O Cardeal Müller reconhece também a legitimidade da mediação socioanalítica, lembrando inclusive que esse tipo de recurso não é novidade na teologia católica. Grandes teólogos, como Tomás de Aquino, já tinham utilizado tal método, uma vez que é impossível fazer teologia abstrata, ou seja, sem partir da realidade. O Cardeal chega mesmo a reconhecer a importância da mediação da análise marxista e até da referência à luta de classes, lembrando-nos que o marxismo não deve ser confundido com o totalitarismo ideológico leninista e stalinista. Aliás, diga-se de passagem, foram os teóricos do capitalismo, que não conheciam o pensamento marxista, que confundiram Marx com Lênin e Stalin. Para o Cardeal Müller, ao mencionar a luta de classes, a TdL não entende desenvolver uma guerra de eliminação de uma classe, mas apenas lembrar que “a história não se desenvolve a partir do desenvolvimento harmônico de suas virtualidades, mas mediante o antagonismo de princípios e de interesses opostos”. A menção à luta de classes é um convite a participar “na luta da graça contra o pecado e, concretamente, também, de uma encarnação da salvação nas estruturas sociais promotoras da vida e uma superação do pecado e de sua objetivação em sistemas exploradores”. Isso porque “a graça e o pecado não existem simplesmente de modo puramente idealista e espiritualista em si, mas sempre unicamente junto com sua encarnação e materialização nas condições de vida humanas”.

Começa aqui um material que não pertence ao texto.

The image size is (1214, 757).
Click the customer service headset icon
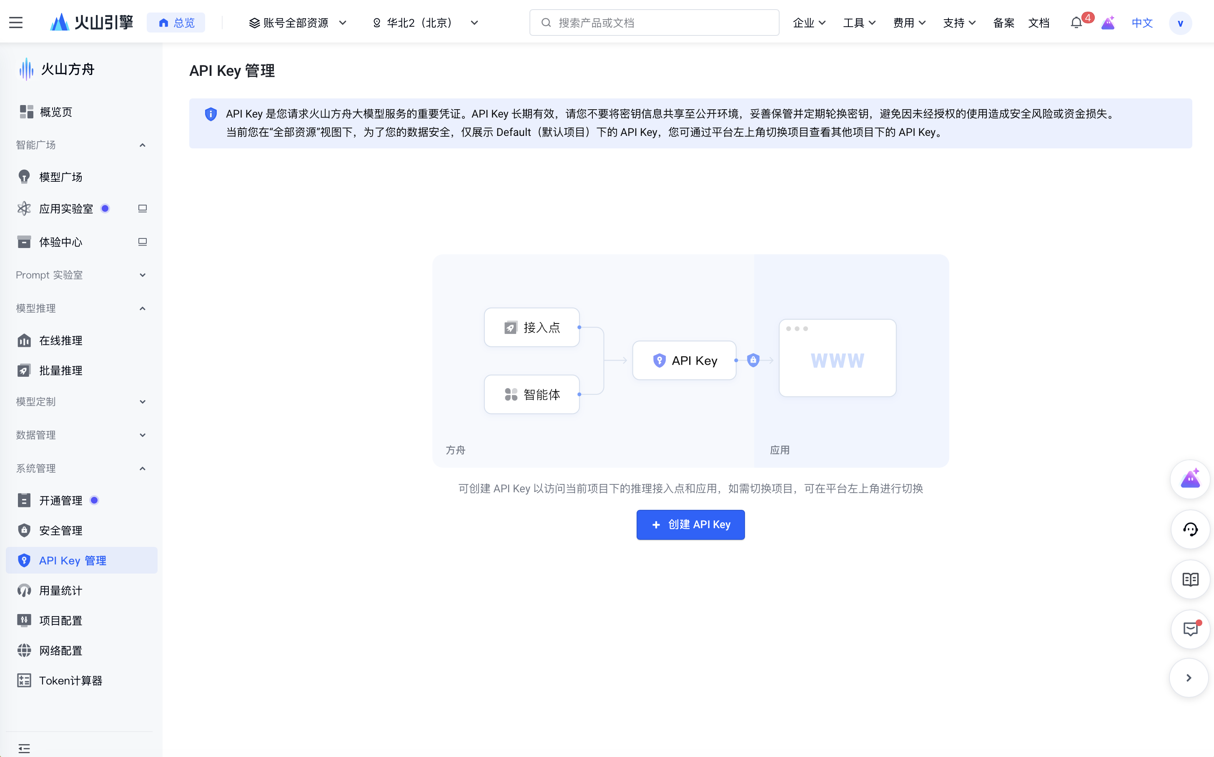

A fala da presidência do CELAM tem um lado positivo: mostra que no momento, em Roma, há um clima de distensão, de mais respeito e de mais diálogo. Até alguns meses atrás seria impensável que bispos discordassem abertamente do pensamento do Prefeito da Congregação para a Doutrina da Fé. Tal discordância era punida severamente, mesmo que fosse apenas com o puro isolamento e descrédito dos interessados. A presidência do CELAM ousou discordar do Prefeito da Congregação para a Doutrina da Fé, que, como vimos, tem outro olhar sobre a TdL. E isso é positivo.

Porém, é lamentável que tenham tentado, a partir de Roma, decretar a caduquice e a morte da TdL; tenham efetivado mais uma tentativa de assassinato da teologia latino-americana. É lamentável porque foram essas tentativas que fizeram a Igreja Católica regredir em nosso continente, perdendo a credibilidade e um número cada vez mais expressivo de fiéis, como têm apontado as recentes pesquisas, mesmo que os eclesiásticos queiram minimizar esses dados. Na Europa, onde a TdL nunca foi admitida, o catolicismo agoniza, a Igreja envelhece rapidamente, tornando-se cada dia mais feminil e senil. Os prelados do CELAM deveriam aprender com o europeu Cardeal Müller, o qual afirma no texto acima mencionado que a Igreja, tanto no nosso continente como no mundo inteiro, “não pode renunciar à continuação e ao uso da Teologia da Libertação”, pois “a pretensão metodológica da Teologia da Libertação, de empregar uma práxis transformadora, outra coisa não é senão a nova formulação do evento original da teologia em absoluto”. Por isso, no “contexto regional e para a comunicação teológica mundo afora, a Teologia da Libertação é imprescindível” (p. 109).